Over the Labour Day weekend, Toronto's original skyscrapers will be used as colossal canvases for the largest public art project of its kind undertaken anywhere in the world. On Saturday, Sunday and Monday nights, artist Aude Moreau will use lit and unlit windows on the top ten floors of the Toronto-Dominion Centre's towers to form the words "LESS IS MORE OR" in hundred-foot-tall glowing letters. Building on the phrase made famous by TD Centre's luminary modernist architect Mies van der Rohe, the ambitious artwork is presented by Cadillac Fairview and TD Bank Group as part of TD Centre's 50th anniversary celebrations.

"Fifty years on, these towers have left an indelible mark on our skyline and helped transform Toronto into the world-class city it is today," said David Hoffman, TD Centre General Manager. "This remarkable artistic endeavor reflects TD Centre's bold vision and ongoing leadership in design excellence, innovation and sustainability – none of which would have been possible without the collaboration and support of our tenants and the community."
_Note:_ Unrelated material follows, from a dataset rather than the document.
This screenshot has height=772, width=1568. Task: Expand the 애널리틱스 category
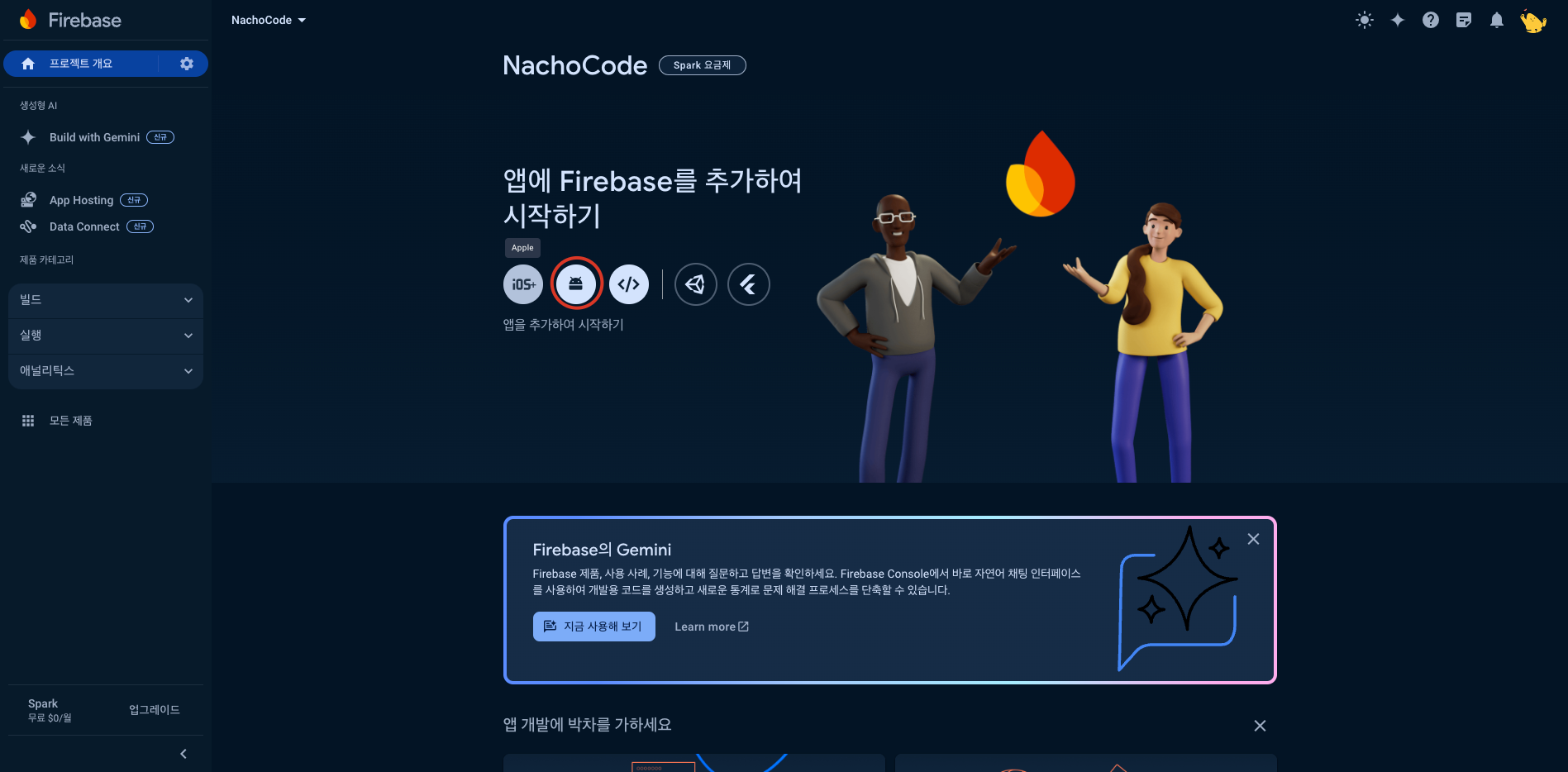(106, 371)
The ambitious undertaking has required months of planning and preparation, as well as the help and cooperation of tenants across the complex. Five electrical contractors – Guild, Ainsworth, Symtech, Plan and ACML – donated their services to temporarily reconfigure the buildings' automated lighting systems, while a crew of staff and volunteers will work to open and close blinds on over 6,000 windows across the TD Centre's five towers.

"When Aude Moreau proposed the project almost a year ago, we were thrilled to have the opportunity to partake in a public art installation of this magnitude," Andrea Barrack, VP, Community Relations and Corporate Citizenship, TD Bank Group. "TD has been a proud supporter of the arts in Canada for decades. The creative and innovative manner in which Moreau celebrates the architecture and legacy of Mies van der Rohe is just another example of how Canadian artists are continuing to raise the bar in contemporary art."

[. . .

By adding the word "or" to Mies van der Rohe's statement on minimalism, Moreau invites the viewer to reconsider the values of modernism - to reinvestigate the architect's famous words, to reconsider the values of openness and transparency in the modern world, and to complicate the phrase, leaving it open to a multiplicity of viewpoints. The work revisits the interpretation of the evolution of modernism and the possibilities of what is to come.


My thanks to Paul for pointing me towards Roundhouse Park, to the southwest of the Toronto-Dominion Centre at the foot of the CN Tower, as a viewing point. The last two photos in the series were taken there, while the other nine were taken as I was either approaching or exploring the complex.